Tala Madani

Tala Madani, Sunny Side Up, 2010. Photograph by Thierry Bal

Tala Madani, Sunny Side Up, 2010. Photograph by Thierry Bal

Tala Madani’s (b.1972, Iran) provocative and exuberant paintings meld the political with the personal to focus on issues of sexual and cultural identity. Men, in particular, are her recurrent subjects. She depicts them with cartoon-like, almost surreal exaggeration, presenting a world as infantile as it is sadistic. Birthday parties, personal grooming sessions and other occasions for male bonding spiral down into bizarre scenarios in which men ritually abuse, humiliate and degrade one another.

Madani’s work related to the themes and concerns of Touched in its portrayal of the inadequacies of human, and stereotypically male, relations. She turned a mocking and yet fascinated and empathetic gaze on the cloistered world of male-only get-togethers. Here, ‘mankind’ was mercilessly (and quite literally) laid bare, in all its embarrassing and perhaps lovable ignobility.

For Touched, Madani produced a new animation, to appear – alongside a group of recent works – at random moments on ‘big screens’ normally used for broadcasting news and advertisements. This unexpected and sudden encounter with her art aimed to highlight the ambivalence of her imagery, at once familiar and disturbing, and destabilise the expectations of the accidental audience. The friction between form and meaning (a strategy perfectly mastered by the artist) not only questioned one’s own assumptions and prejudices, but also managed  to insinuate a more doubtful and less assertive take on our society.

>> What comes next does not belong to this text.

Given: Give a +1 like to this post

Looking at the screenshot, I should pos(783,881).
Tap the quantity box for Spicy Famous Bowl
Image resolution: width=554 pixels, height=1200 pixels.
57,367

Madani adopted a similar approach in the preparation of a large outdoor mural that raised a lively debate around the fine line that conventionally separated decorum from vulgarity regarding the representation of men and the instrumental use of their body in the public arena. But more importantly, the artist demonstrated that shame – as a tool of social and political control – can be equally used by and apply to either gender. Her work suggested that it is no longer a weapon for solely establishing and consolidating an indisputable macho/ patriarchal leadership.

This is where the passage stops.